Bar its scale, there was nothing new in the Maoist ambush. Police fighting in regions as diverse as Maharashtra and Andhra Pradesh had often suffered losses in tactically-similar ambushes. Back in 2003, Maoists almost succeeded in assassinating Andhra Pradesh Chief Minister N. Chandrababu Naidu in a multiple-IED ambush.

The losses, experts say, illustrate that large-scale force deployments can end up creating targets for attack rather than deterring insurgents. Instead of attempting to dominate ground, they say, strategists ought be focussing on creating elite jungle warfare units such as the Andhra Pradesh Greyhounds, who execute intelligence-led precision strikes before retreating to safe bases.

“There's a simple reason why this effort to saturate the ground with forces will not succeed,” says Ajai Sahni, Director of the Institute for Conflict Management in New Delhi, “its called arithmetic.” The battalions pumped by New Delhi into the six worst-affected States, Dr. Sahni notes, each have some 400 operational personal available on ground. That means less than 23,000 men are expected to protect 446 million citizens, living on 1.6 million square kilometres.

“It's just plain silly,” he says.

Failure to learn

Little imagination is needed to see the core irony: anaemic State police forces unable to fight the Maoists have been bolstered by ill-trained Central forces. In part, this was because the Ministry of Home Affairs and the Central Reserve Police Force refused to draw on the rich expertise available to them.

Inspector-General of Police Durga Prasad, one of the key figures in shaping Andhra Pradesh's successful counter-Maoist campaign, was given charge of raising COBRA. Prasad had insisted that the force ought be headquartered in Hyderabad, which would have allowed it to work closely with the Greyhounds. However, New Delhi eventually decided that COBRA's headquarters would be in New Delhi — a decision that led Mr. Prasad to return, disgusted, to Andhra Pradesh.

Little effort was made for the CRPF to have an independent intelligence capability, either. The former Andhra Pradesh intelligence chief, Shiv Shankar, was among a number of officers considered for the formation of a unit — but the plan went nowhere.
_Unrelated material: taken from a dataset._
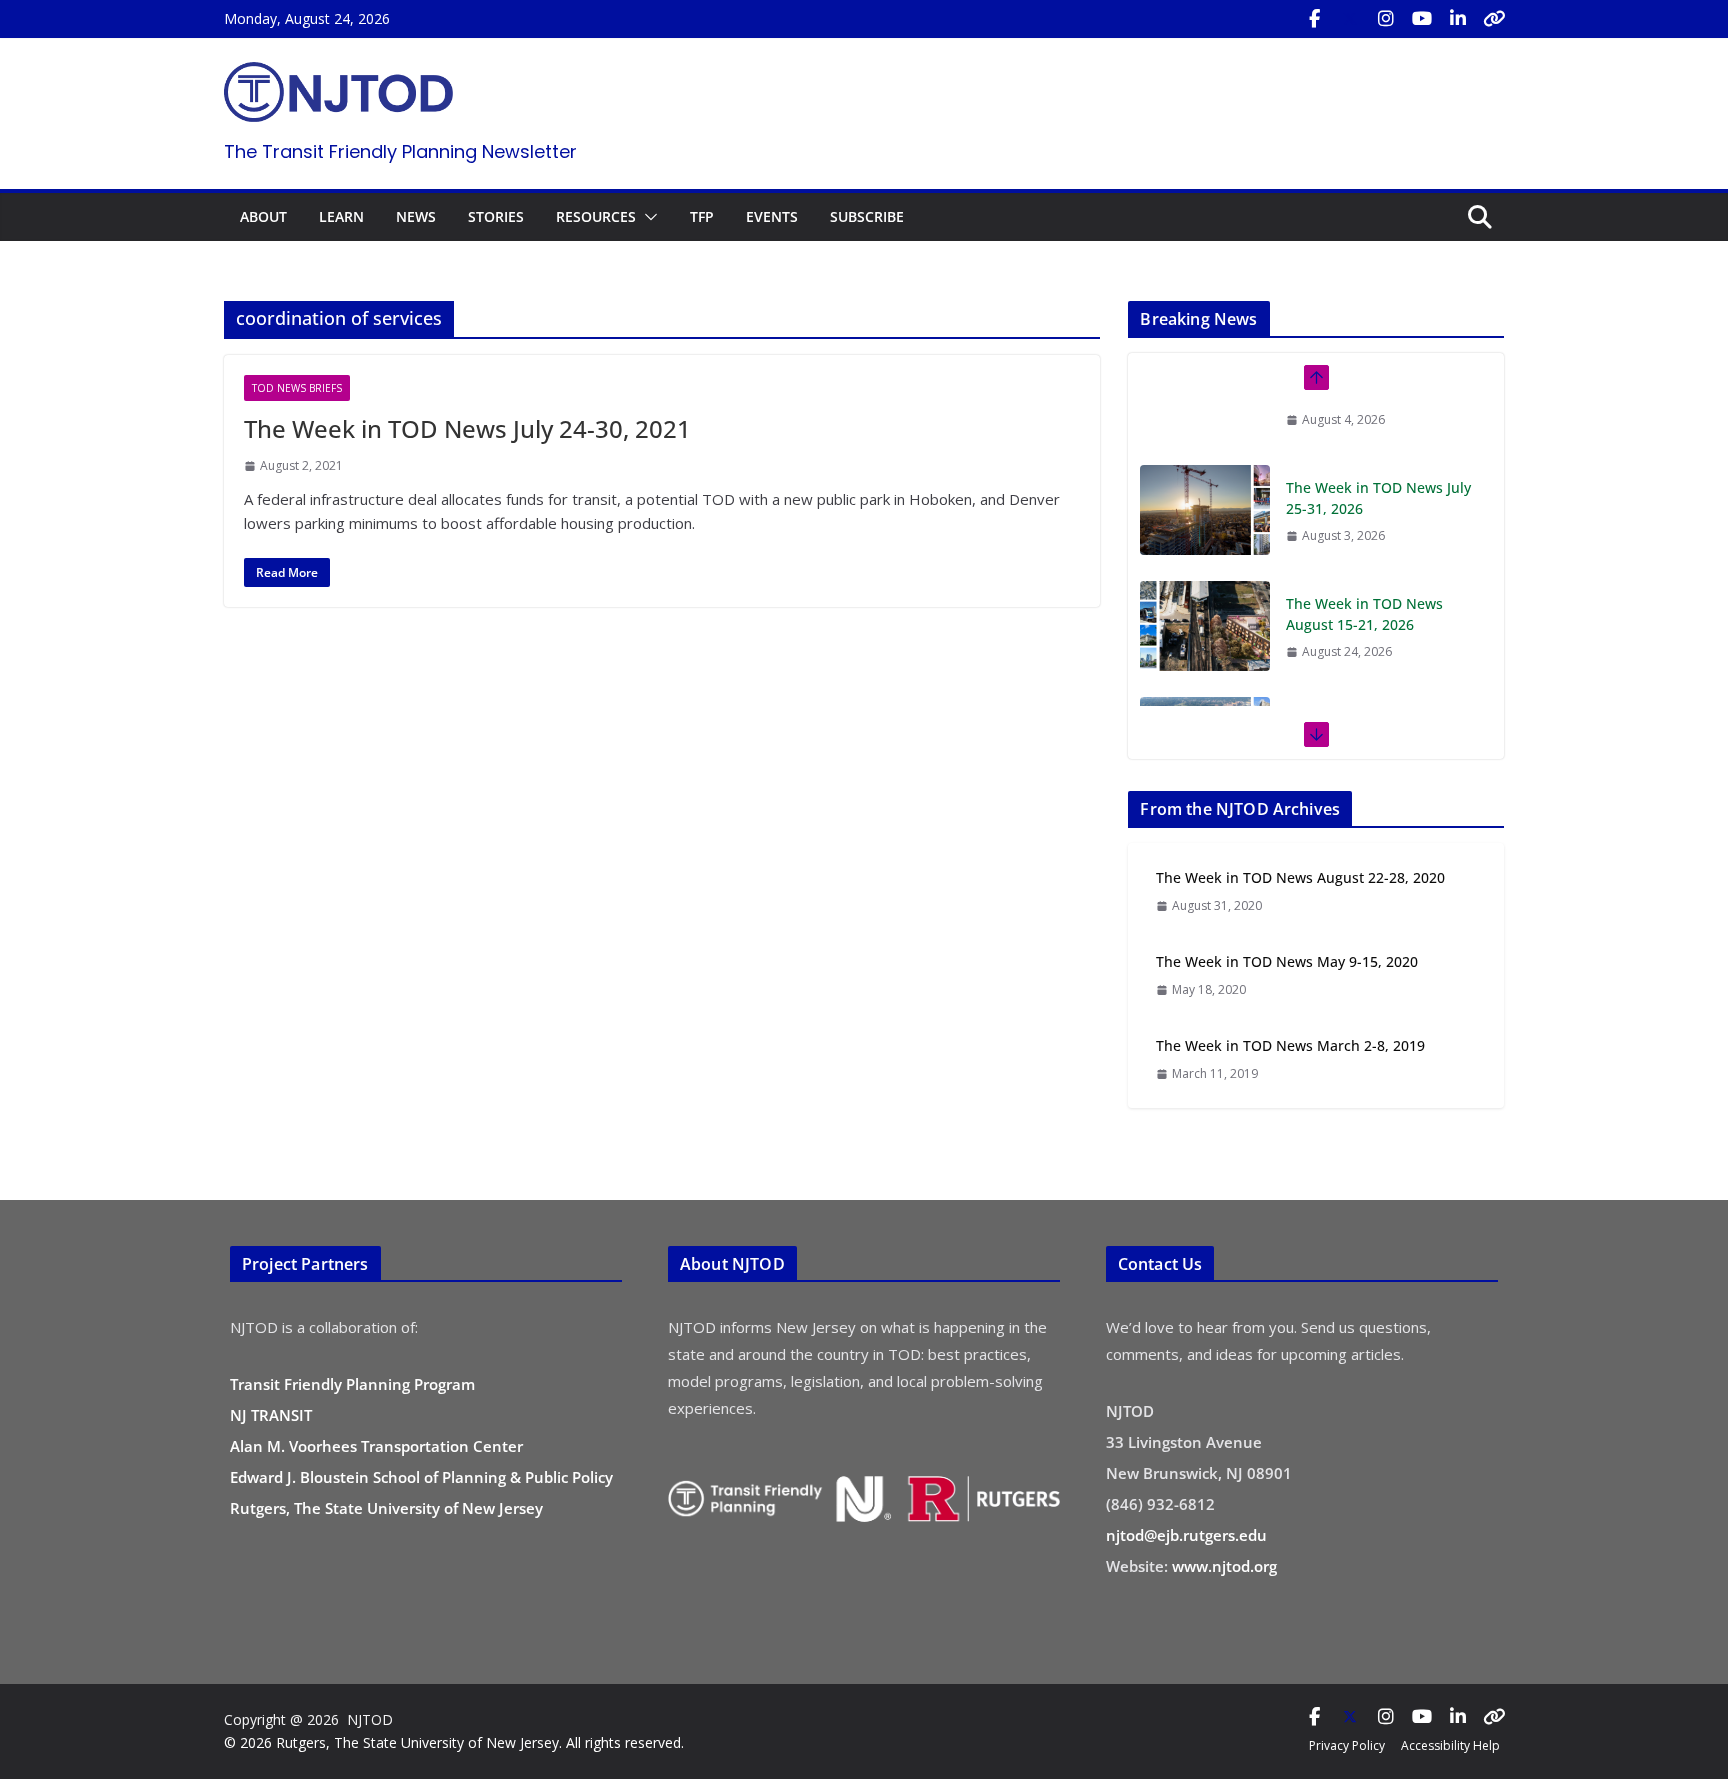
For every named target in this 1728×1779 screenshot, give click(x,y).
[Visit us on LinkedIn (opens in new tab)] (1458, 19)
Ever since Central forces began to be pushed into the Maoist heartland, these structural weaknesses have manifested themselves in escalating casualties. Instead of looking for dramatic results, New Delhi needs to focus on the slow, unspectacular task of building counter-insurgency capacity.

“We must accept that we're not going to defeat the Maoists in weeks or even months,” says a senior police officer, “and unless we start working to a long-term strategy, we may never defeat them at all.”